Osmar Jeronymo foi condenado por improbidade administrativa quando foi secretário municipal de Governo de Campo Grande na gestão de André Puccinelli, mesmo período em que Martins integrou o primeiro escalão.
O juiz David de Oliveira Gomes Filho o condenou a devolver R$ 508 mil, pagamento de multa civil de R$ 750 mil, suspensão dos direitos políticos por sete anos, proibição de contratar com o poder público por cinco anos e a perda do cargo de conselheiro, que lhe garante um supersalário no TCE.

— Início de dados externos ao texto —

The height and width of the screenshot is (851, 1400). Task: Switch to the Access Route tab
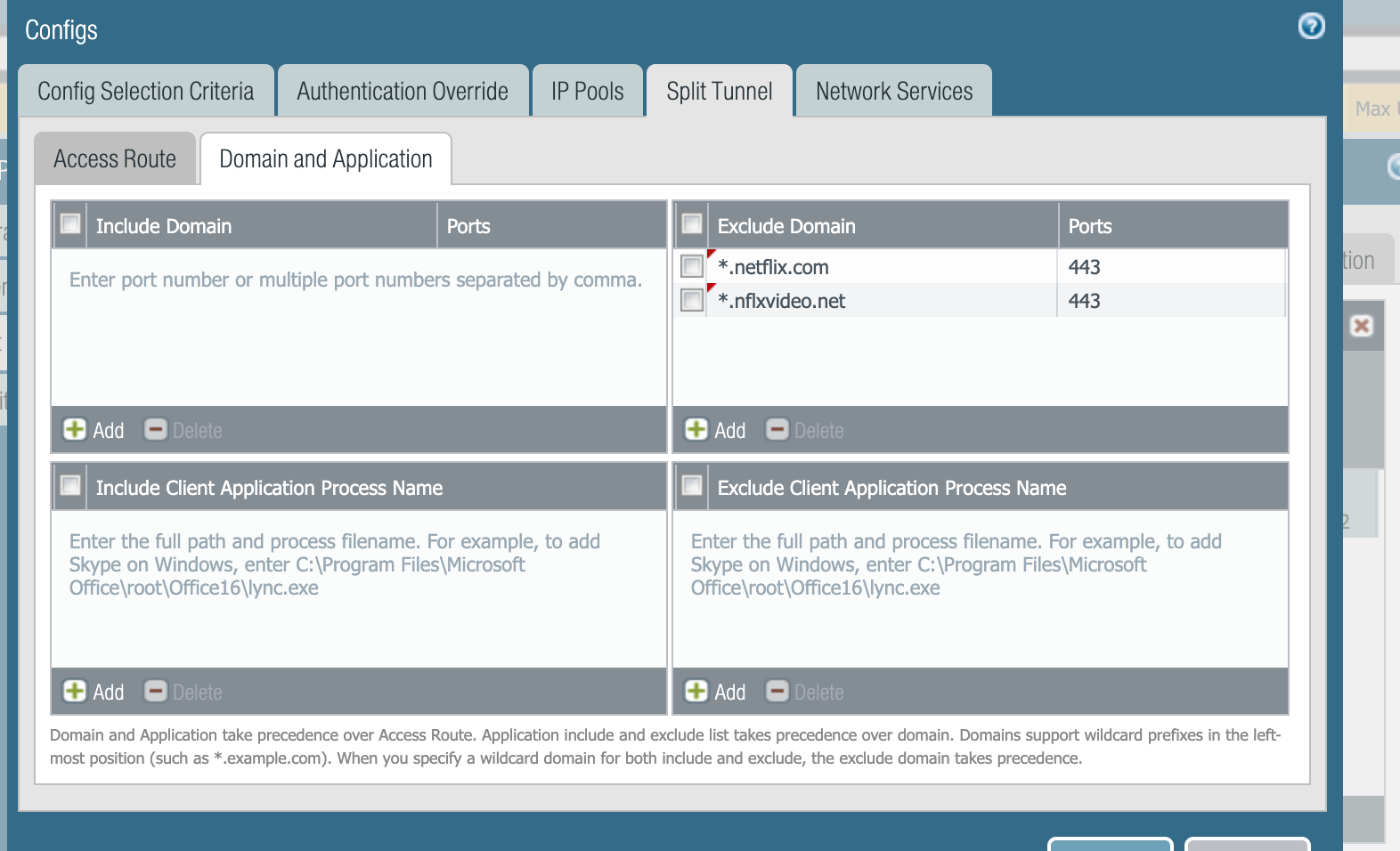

O relator no TJMS foi o desembargador João Maria Lós. A votação, que teve os votos de Sérgio Martins e Divoncir Schreiner Maran, foi unânime pela anulação da sentença e absolvição dos réus, como Wilson Cabral Tavares, o empresário Hugo Sérgio Siqueira Borges e a empresa Apoio Comunicação Total. No total, o grupo foi condenado a devolver R$ 7,087 milhões, que deveriam ser atualizados pela inflação.
Vídeo
Sérgio Martins também foi o responsável pela liminar pedida por Reinaldo Azambuja (PSDB) para tirar do ar o vídeo em que o vereador Tiago Vargas (PP) o chamava de corrupto, bandido e canalha. Denunciado na Operação Vostok por supostamente ter recebido R$ 67,7 milhões em propina da JBS e ter causado prejuízo de R$ 209,7 milhões aos cofres estaduais, o tucano se livrou do vídeo após apelar ao Tribunal de Justiça.
As brigas de Sérgio Martins com os juízes, inclusive o titular da 1ª Vara de Direitos Difusos, Coletivos e Individuais Homogêneos, Ariovaldo Nantes Corrêa, para viabilizar o desmatamento do Parque dos Poderes, são citados pela PF na Operação Ultima Ratio.
Com base no acórdão do presidente afastado do TJMS, a defesa dos réus na Operação Lama Asfáltica pediu a suspeição do magistrado, o que é considerado uma mancha na carreira. Prevendo uma derrota, David de Oliveira Gomes Filho pediu para sair da Vara de Direitos Difusos.
Além de Martins e Brito, o STJ determinou o afastamento e o monitoramento por tornozeleira eletrônica dos desembargadores Alexandre Bastos, Vladimir Abreu da Silva e Sideni Soncini Pimentel. Os outros dois investigados são Divoncir Schreiner Maran, que já foi alvo da Operação Tiradentes, e Júlio Roberto Siqueira Cardoso.